David Thomas, chief executive of the Careers Research Advisory Centre said last weekend that while standards had risen in secondary schools, they had not done so by nearly enough to justify the soaring pass rates seen in recent years.

But Mr Miliband, in a speech at a summer school for gifted and talented pupils at Imperial College in London, said he would be arguing that A-Level success emanated from Middle England.

That was the same territory that many of the exam's critics thought they were speaking for, he implied.

The number of students who passed at least two A-Levels had gone up from 78,000 to 240,000 over the past 30 years, Mr Miliband said.

Those who believed standards had fallen thought that only an elite was able to do well, regardless of the improvements in teaching identified by education watchdog Ofsted.

"Today I want to put the debate about exams in its proper context. The context of myths about education that mark out this country - myths that feed a culture where 'too clever by half' is a good put-down, where 'boffin' is a term of abuse.

"Myths that stand in the way of the progress for hard-working pupils and families for whom education is a one-off chance to break into the winners' circle, myths that put up barriers of birth - not merit - to the rise of hard-working pupils from all over the country."

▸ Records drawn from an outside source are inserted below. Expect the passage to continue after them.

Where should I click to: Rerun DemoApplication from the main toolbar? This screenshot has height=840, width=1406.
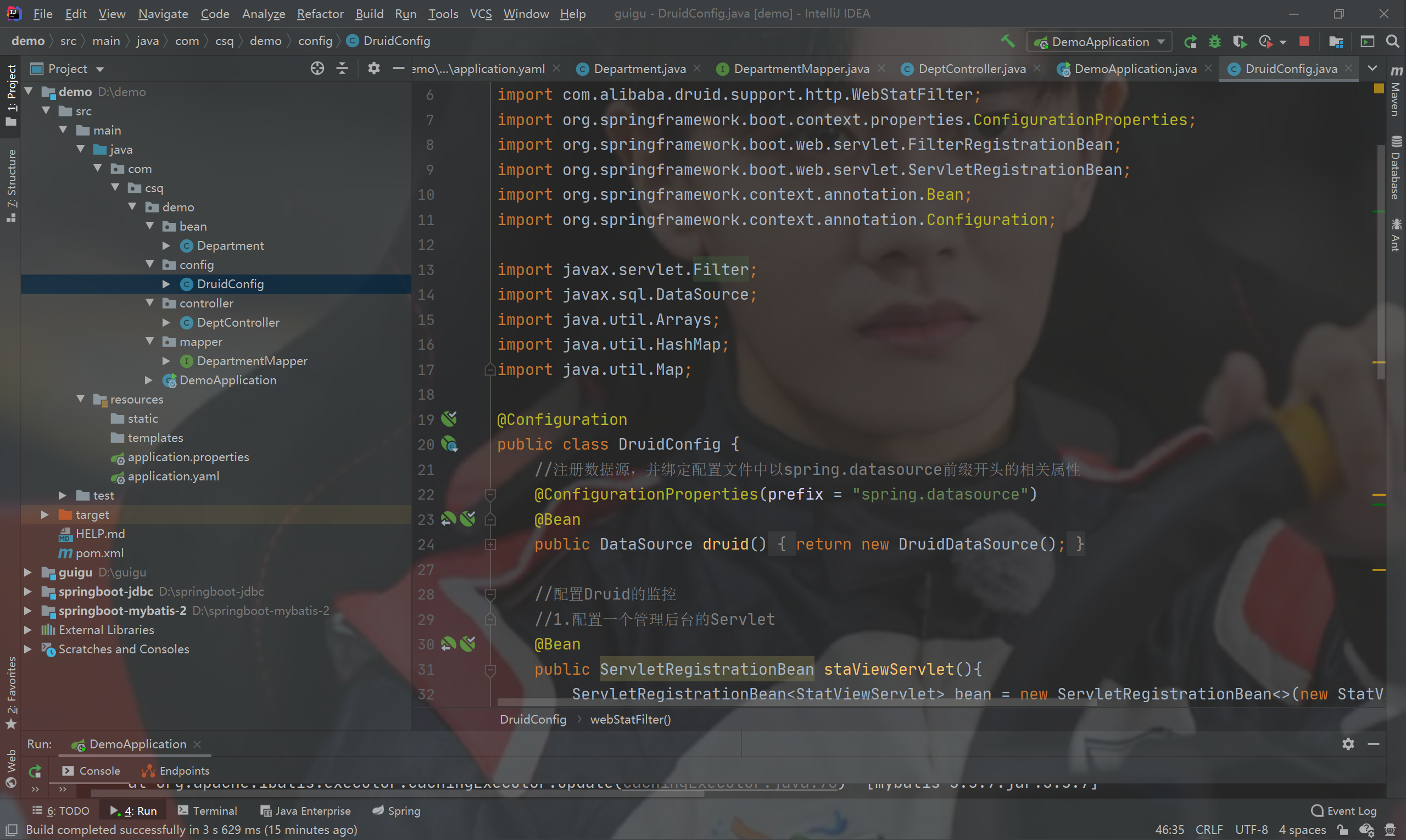point(1190,41)
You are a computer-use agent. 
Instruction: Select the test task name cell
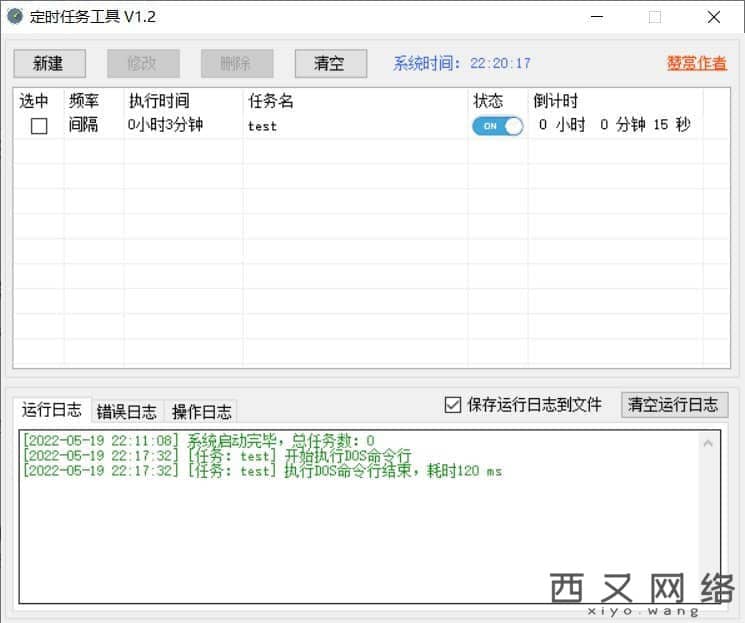(263, 126)
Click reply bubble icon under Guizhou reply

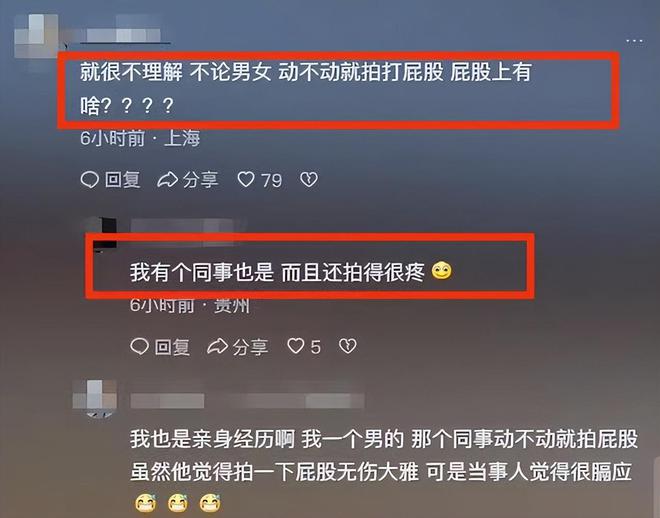(x=139, y=346)
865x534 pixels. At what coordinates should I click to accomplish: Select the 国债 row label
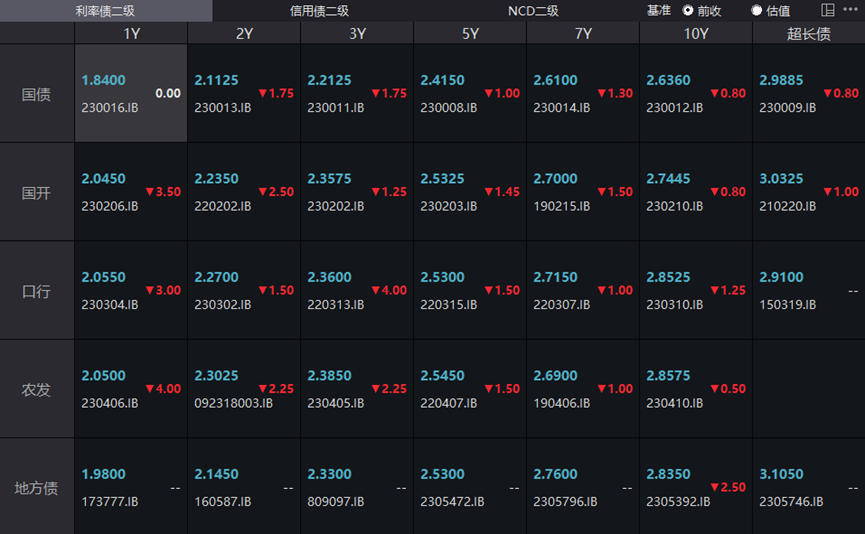tap(37, 94)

Mr Miliband went on: "I have a challenge to the myth makers who talk down educational achievement every summer.

"When the facts say teaching standards are rising, when the facts confirm the rigour of tests and exams, when the facts show that the growth in pupils doing well comes from Middle England families, the only conclusion we can draw when commentators talk of dumbing down is that they believe pupils from Middle England families have neither the brains nor the talent to do well."

Mr Miliband went on: "So my message is simple - stop saying pupils from Middle England families lack the brains to do well.

"Stop saying to the children of those who have not gone to university in the past that there is a charmed circle of educational achievement and it has big Keep Out signs all around it."

Today, Mr Miliband insisted that the improving A-Level results were down to better teaching and greater efforts by students.

He said on BBC Radio 4's Today programme: "You could only conclude that there had been a reduction in standards if there was some evidence to show that. But independent studies have gone into the papers in real detail and they have not found evidence of dumbing down.

"When the evidence shows that there is no suggestion of dumbing down, I am forced to conclude that those who are simply knocking the efforts of young people and their schools and teachers are falling for the old British disease of knocking success, of hating success."

Mr Miliband was asked what he meant by saying that critics should cease suggesting that pupils from Middle England do not have the brains to do well.

Mr Miliband said: "We know that 30 years ago about 10-12 per cent of the cohort got 2 A-Levels. We are now up to 40-45 per cent. And we know exactly who those pupils are.

"They predominantly come from families where no one has been to university before. There are significantly more girls - 30 years ago girls were doing worse than boys and now they are doing better.

"They come from families where the parents have wanted their children to have opportunities that they never had, and those pupils are grasping those opportunities with both hands.

"I think people, when they talk about Middle England, are talking about people who are coming from right across the country but are those who have not been part of an elite before, have not had a university education, and who are grasping their chances to develop their own potential."